** GIVEN PASSAGE **
******************************
And like the health exchanges for individuals, open enrollment for the SHOP exchanges starts on Oct. 1 — although some enrollment is being delayed in the ones run by the feds.
“It’s giving small businesses the kind of bargaining clout that big businesses always had,” Arensmeyer said. “It creates one-stop shopping for the small-business owner.”
There’s just one problem: For the first year, employees won’t actually have choices in most of the SHOP exchanges.
In all of the ones run by the feds — and remember, these are the ones that are stretched pretty thin — the Obama administration delayed the feature where small-business workers will be able to choose their health plans. So if you’re a small-business worker and you live in one of those states in 2014, your employer will just say, “Here’s your health plan” — like they do now.
If you live in one of the states that are running their own health exchanges, you’re more likely to have a choice of health plans — most of them will have employee choice in 2014. And you may get that choice in the federally run exchanges starting in 2015, but only if the Obama administration is able to get those marketplaces running more smoothly. The Department of Health and Human Services has a website where you can look up what kind of exchange your state has.
There’s also another feature of the law that was supposed to help small businesses: a tax credit to help the smallest ones buy health insurance. It has been around since 2010 on a smaller scale, but starting in 2014, they’ll be able to get a credit for up to 50 percent of their health care premium costs if they buy insurance through one of the SHOP exchanges.
It’s only for really small businesses, though — those that have fewer than 25 employees (or their “equivalents,” again), pay less than $ 50,000 a year in average wages and pay for at least half of the premiums themselves. And they only get the full credit if they have 10 or fewer full-time workers and their average wages are less than $ 25,000 a year.
That’s why the tax credits haven’t gotten a lot of use so far — they just haven’t been very helpful to small businesses, and many of the businesses at that level don’t offer health coverage anyway (and they wouldn’t be required to under Obamacare). Kuhlman of the NFIB calls it “underwhelming.”
******************************
Stored data:
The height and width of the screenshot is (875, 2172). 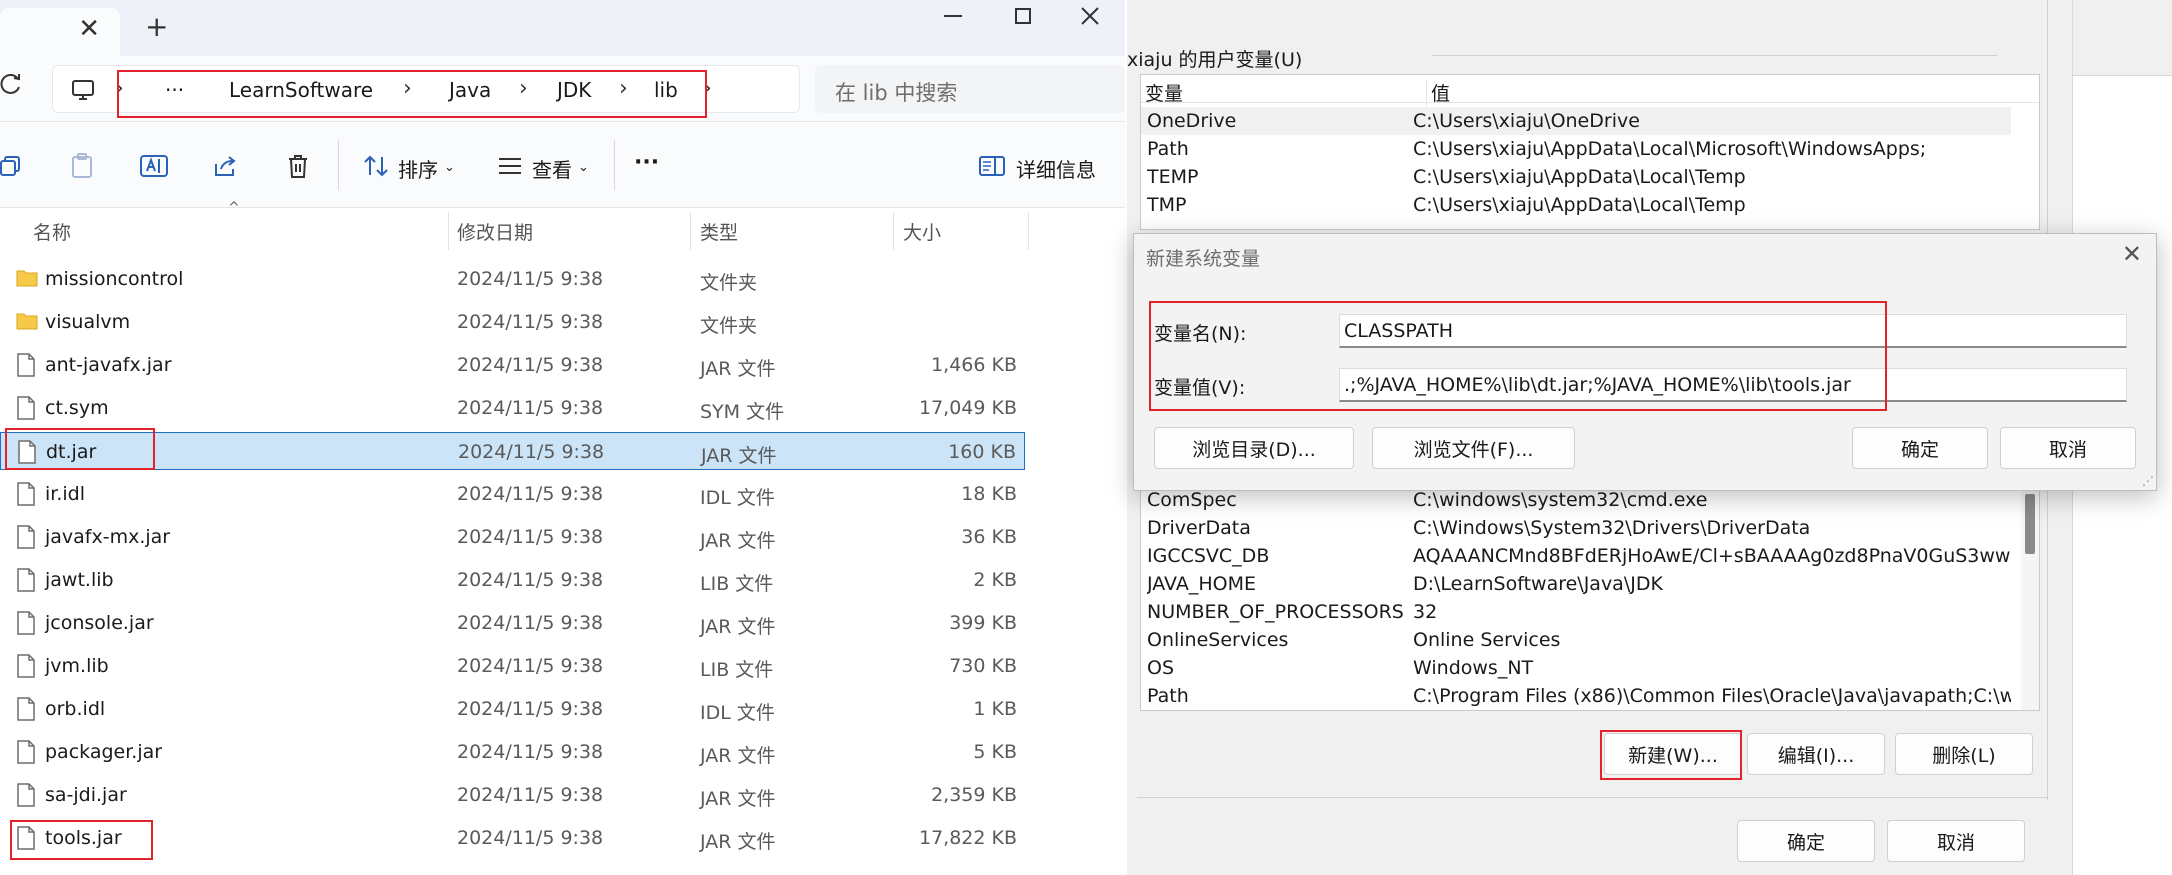 I want to click on details-button: 详细信息, so click(x=1056, y=168).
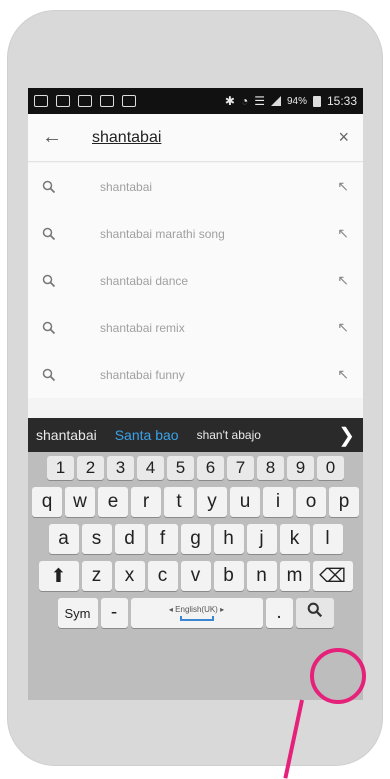 The image size is (390, 779). What do you see at coordinates (196, 610) in the screenshot?
I see `space-language-label: ◂ English(UK) ▸` at bounding box center [196, 610].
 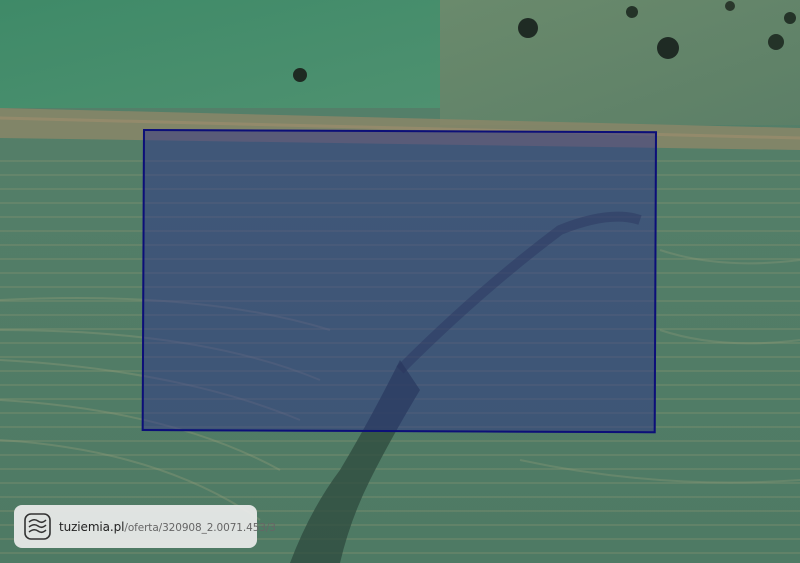 I want to click on source-domain: tuziemia.pl, so click(x=92, y=526).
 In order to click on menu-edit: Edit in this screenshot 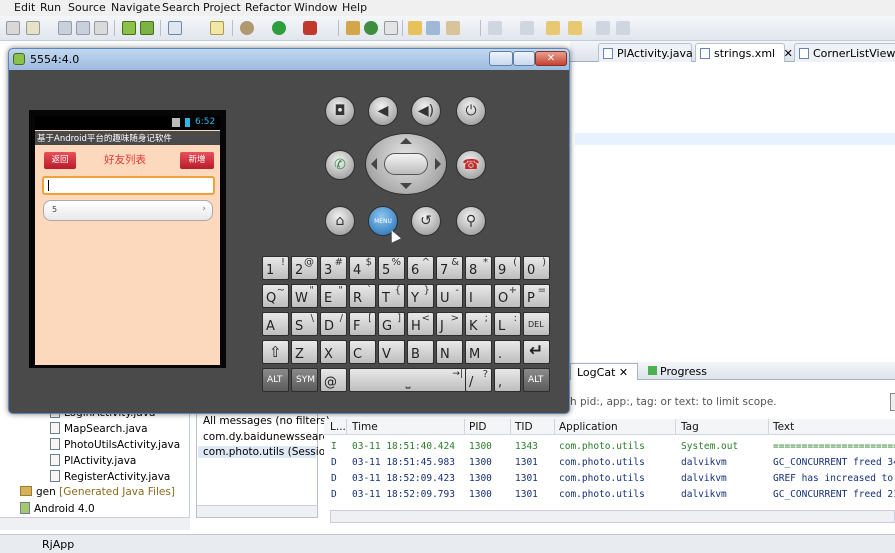, I will do `click(24, 8)`.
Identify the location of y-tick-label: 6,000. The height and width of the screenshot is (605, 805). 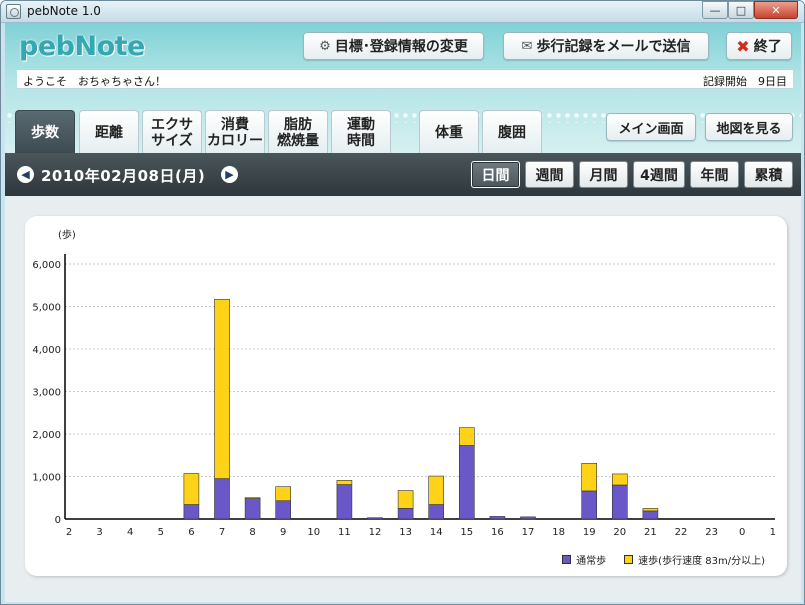
(46, 266).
******************************
** YOUR INSTRUCTIONS **
Continue the passage on small-business health coverage under the health law, starting right after its final sentence. These items were drawn from a separate source.

** TASK RESULT **
But even if small-business owners aren’t sure they would qualify for the credit, Arensmeyer says they should at least talk to their accountant to check it out.
Who has to cover their workers
The issue that most people know about is the “employer mandate” — a loose term for a set of fines for businesses that don’t cover their workers. That’s a big issue for small businesses that might be right on the edge of 50 workers.
Starting in 2015, any employer with the equivalent of 50 or more full-time workers will have to pay a $ 2,000 annual fine for each worker — not counting the first 30 — if they don’t offer health coverage.
And if they do offer health coverage, it has to meet the law’s “affordability test.” A worker shouldn’t have to pay more than 9.5 percent of his or her income for self-only coverage, and the plan shouldn’t cover less than 60 percent of the costs. If the coverage fails either of those tests, the employer will have to pay a $ 3,000 annual fine for each worker that goes to a health exchange for coverage and gets a subsidy for it.
The catch, though, is that it’s not just businesses with 50 actual full-time workers. It also applies to any business that has the equivalent of 50 full-time workers. In other words, when they add in their part-time or seasonal employees, their hours will add up to at least a few more full-time people.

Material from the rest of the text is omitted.